# Extrait du document:
**********

Don Bosco avait rêvé la nuit précédente. Au même moment, un jeune de Casal Monferrato, un certain C. E., fit lui aussi le même rêve au cours duquel il avait l’impression d’être avec Don Bosco et de lui parler. En se levant le matin, il était tellement impressionné qu’il alla raconter son rêve à son professeur, qui le pressa d’aller en parler à Don Bosco. Le jeune alla aussitôt et tomba sur lui au moment où il descendait l’escalier pour le chercher et lui raconter la même chose.
Don Bosco avait eu l’impression de se trouver dans une immense vallée remplie de milliers et de milliers de jeunes, mais tellement nombreux qu’il ne pensait pas pouvoir en trouver un si grand nombre dans le monde entier. Parmi ces jeunes, il distinguait tous ceux qui avaient été et ceux qui étaient dans la maison. Tous les autres étaient ceux qui viendraient peut-être plus tard. Au milieu des jeunes il y avait les prêtres et les clercs de la maison.
Une côte très élevée fermait la vallée d’un côté. Tandis que Don Bosco réfléchissait à ce qu’il devait faire de tous ces jeunes, une voix lui dit :
– Tu vois cette côte ? Eh bien, toi et tes jeunes, vous devez grimper jusqu’au sommet.
Alors Don Bosco donna l’ordre à tous ces jeunes de se diriger vers le point indiqué. Les jeunes se mirent en marche et, au pas de course, gravirent la pente. Les prêtres de la maison coururent également vers le haut, poussant les jeunes pour les faire avancer, relevant ceux qui tombaient et portant sur leurs épaules ceux qui étaient fatigués et ne pouvaient pas marcher. Don Rua avait retroussé les manches de sa soutane et travaillait plus fort que tous les autres. Il prenait même les jeunes deux par deux et les lançait en l’air sur la côte, sur laquelle ils tombaient sur leurs pieds, puis couraient allègrement de-ci de-là. Don Cagliero et Don Francesia parcouraient les rangs en criant :
– Courage ! En avant, en avant, courage !
En peu de temps, ces troupes de jeunes atteignirent le sommet de la côte. Don Bosco était monté à son tour et dit :
– Et maintenant, qu’allons-nous faire ?
Et la voix ajouta :
– Tu dois franchir avec tes jeunes ces dix collines que tu vois devant toi l’une après l’autre.
– Mais comment tous ces jeunes, si petits et si délicats, pourront-ils supporter un si long voyage ?
– On portera ceux qui ne pourront pas aller avec leurs jambes, lui répondit-on.
Et voici qu’à l’une des extrémités de la colline on vit apparaître et monter un chariot magnifique. Il est impossible de le décrire, tant il était beau, mais on peut tout de même en dire quelque chose. Il était triangulaire et avait trois roues qui se déplaçaient dans toutes les directions. Des trois angles partaient trois perches qui se rejoignaient en un point au-dessus du char, formant une sorte de tonnelle. Sur ce point de jonction s’élevait un magnifique étendard sur lequel était écrit en grosses lettres : Innocentia. Il y avait aussi une bande qui faisait le tour du chariot, marquant le bord et portant l’inscription : Adjutorio Dei Altissimi Patris et Filii et Spiritus Sancti (sous la protection du Dieu Très-Haut, Père et Fils et Saint-Esprit).

**********

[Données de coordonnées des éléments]
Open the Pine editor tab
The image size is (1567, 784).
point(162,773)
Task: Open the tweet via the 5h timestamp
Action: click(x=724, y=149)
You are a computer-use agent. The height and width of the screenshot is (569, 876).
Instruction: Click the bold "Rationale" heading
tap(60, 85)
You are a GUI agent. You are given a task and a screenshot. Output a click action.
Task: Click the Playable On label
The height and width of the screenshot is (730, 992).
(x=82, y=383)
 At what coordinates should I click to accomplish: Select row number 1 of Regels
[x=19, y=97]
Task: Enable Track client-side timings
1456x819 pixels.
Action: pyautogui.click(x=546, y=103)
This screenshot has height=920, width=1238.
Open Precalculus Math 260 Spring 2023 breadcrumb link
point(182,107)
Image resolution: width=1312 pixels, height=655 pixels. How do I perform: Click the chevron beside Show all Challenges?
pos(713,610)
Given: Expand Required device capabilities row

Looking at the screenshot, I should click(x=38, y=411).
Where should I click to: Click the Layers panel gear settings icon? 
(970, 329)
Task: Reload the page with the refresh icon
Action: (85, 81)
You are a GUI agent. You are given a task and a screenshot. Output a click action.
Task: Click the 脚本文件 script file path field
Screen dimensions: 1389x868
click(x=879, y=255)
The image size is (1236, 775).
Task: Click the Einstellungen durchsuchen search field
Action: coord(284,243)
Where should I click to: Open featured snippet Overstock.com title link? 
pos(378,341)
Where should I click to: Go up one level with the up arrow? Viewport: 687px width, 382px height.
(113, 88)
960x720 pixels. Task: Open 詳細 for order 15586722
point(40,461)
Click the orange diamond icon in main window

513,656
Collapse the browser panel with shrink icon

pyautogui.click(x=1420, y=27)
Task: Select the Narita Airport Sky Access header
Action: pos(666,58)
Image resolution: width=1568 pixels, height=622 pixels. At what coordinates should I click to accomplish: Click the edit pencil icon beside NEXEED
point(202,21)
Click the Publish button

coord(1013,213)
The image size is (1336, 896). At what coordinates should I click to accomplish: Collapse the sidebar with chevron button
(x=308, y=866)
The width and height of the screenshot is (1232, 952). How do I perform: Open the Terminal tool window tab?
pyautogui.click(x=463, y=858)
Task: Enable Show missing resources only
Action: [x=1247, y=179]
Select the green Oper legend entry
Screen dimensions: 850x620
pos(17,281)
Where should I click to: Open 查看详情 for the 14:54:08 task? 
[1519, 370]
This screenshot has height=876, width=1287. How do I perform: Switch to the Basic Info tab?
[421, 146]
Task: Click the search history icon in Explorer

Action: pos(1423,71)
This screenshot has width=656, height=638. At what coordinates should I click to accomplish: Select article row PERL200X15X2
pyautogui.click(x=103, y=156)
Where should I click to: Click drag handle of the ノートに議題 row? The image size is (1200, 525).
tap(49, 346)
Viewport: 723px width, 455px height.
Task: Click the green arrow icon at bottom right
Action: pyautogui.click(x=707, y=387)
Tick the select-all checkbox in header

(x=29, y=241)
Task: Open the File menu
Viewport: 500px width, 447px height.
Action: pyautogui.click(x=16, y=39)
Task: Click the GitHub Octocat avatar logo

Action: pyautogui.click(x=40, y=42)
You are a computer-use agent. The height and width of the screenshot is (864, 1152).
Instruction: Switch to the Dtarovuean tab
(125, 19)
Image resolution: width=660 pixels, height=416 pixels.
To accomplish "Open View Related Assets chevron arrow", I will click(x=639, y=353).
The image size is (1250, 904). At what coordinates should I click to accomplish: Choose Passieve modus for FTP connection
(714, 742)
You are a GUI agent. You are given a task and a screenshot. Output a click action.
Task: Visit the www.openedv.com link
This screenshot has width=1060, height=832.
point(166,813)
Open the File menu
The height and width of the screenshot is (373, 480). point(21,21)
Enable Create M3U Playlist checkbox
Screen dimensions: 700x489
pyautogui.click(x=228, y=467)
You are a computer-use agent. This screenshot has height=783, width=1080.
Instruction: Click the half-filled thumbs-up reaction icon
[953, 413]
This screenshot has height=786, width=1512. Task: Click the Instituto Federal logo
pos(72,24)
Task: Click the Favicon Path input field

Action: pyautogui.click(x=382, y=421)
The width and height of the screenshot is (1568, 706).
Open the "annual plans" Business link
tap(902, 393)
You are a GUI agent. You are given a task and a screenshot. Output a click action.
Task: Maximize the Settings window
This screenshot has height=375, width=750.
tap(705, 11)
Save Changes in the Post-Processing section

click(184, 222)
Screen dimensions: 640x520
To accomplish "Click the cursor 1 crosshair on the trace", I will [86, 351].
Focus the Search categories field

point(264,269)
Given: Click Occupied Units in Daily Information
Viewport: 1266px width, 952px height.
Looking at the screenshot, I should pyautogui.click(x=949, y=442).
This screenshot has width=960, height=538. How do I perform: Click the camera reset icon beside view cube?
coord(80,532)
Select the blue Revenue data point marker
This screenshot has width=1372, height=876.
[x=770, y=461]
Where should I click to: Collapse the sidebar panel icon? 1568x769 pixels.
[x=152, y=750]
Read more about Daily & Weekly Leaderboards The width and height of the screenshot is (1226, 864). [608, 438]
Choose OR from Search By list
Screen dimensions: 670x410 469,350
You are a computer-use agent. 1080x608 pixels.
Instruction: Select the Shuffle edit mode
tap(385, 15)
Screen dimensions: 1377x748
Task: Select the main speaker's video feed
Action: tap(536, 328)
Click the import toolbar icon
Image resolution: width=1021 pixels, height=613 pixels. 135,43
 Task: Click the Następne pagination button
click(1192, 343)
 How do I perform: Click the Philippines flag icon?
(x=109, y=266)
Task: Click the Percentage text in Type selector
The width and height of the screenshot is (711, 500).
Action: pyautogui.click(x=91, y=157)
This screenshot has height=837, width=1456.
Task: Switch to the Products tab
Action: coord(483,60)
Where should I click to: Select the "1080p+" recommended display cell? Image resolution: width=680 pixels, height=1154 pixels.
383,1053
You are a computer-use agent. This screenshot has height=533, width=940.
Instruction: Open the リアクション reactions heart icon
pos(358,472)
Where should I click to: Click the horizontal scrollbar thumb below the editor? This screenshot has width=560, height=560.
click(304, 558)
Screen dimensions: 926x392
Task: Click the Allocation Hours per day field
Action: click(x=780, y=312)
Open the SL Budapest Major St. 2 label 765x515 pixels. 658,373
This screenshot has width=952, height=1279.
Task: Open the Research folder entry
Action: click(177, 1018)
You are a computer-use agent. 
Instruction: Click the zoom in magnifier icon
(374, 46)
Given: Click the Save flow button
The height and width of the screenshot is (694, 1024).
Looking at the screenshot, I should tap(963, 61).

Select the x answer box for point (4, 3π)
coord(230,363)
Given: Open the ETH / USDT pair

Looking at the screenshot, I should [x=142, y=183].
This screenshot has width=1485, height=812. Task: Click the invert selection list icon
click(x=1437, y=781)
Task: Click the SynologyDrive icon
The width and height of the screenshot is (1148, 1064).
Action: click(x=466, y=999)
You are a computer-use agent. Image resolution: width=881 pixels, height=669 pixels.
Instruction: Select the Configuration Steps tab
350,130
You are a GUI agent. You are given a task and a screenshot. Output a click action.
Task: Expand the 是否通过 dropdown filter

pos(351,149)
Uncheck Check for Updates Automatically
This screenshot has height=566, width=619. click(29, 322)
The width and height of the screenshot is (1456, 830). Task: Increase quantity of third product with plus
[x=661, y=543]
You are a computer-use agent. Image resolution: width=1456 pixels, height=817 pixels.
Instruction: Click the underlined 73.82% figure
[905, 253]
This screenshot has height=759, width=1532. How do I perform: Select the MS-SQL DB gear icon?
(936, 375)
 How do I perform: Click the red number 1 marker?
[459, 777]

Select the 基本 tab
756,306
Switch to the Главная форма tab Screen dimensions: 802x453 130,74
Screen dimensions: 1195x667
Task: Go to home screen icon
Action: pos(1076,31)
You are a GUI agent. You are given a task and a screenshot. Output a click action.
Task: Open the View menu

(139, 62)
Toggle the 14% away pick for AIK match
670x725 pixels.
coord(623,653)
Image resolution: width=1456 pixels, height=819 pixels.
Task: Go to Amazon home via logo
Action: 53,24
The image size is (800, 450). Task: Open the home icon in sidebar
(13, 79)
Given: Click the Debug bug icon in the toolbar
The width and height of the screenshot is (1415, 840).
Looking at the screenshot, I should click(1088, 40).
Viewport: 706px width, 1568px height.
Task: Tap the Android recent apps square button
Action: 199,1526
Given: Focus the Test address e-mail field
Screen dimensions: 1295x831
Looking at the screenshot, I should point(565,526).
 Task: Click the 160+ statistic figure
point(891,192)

**********

# Consigne:
Transcrivez fidèlement le passage du récit du rêve de Don Bosco qui commence aux mots « Une côte très » et s'arrête après les mots « grimper jusqu’au sommet. ».

# Réponse rédigée:
Une côte très élevée fermait la vallée d’un côté. Tandis que Don Bosco réfléchissait à ce qu’il devait faire de tous ces jeunes, une voix lui dit :
– Tu vois cette côte ? Eh bien, toi et tes jeunes, vous devez grimper jusqu’au sommet.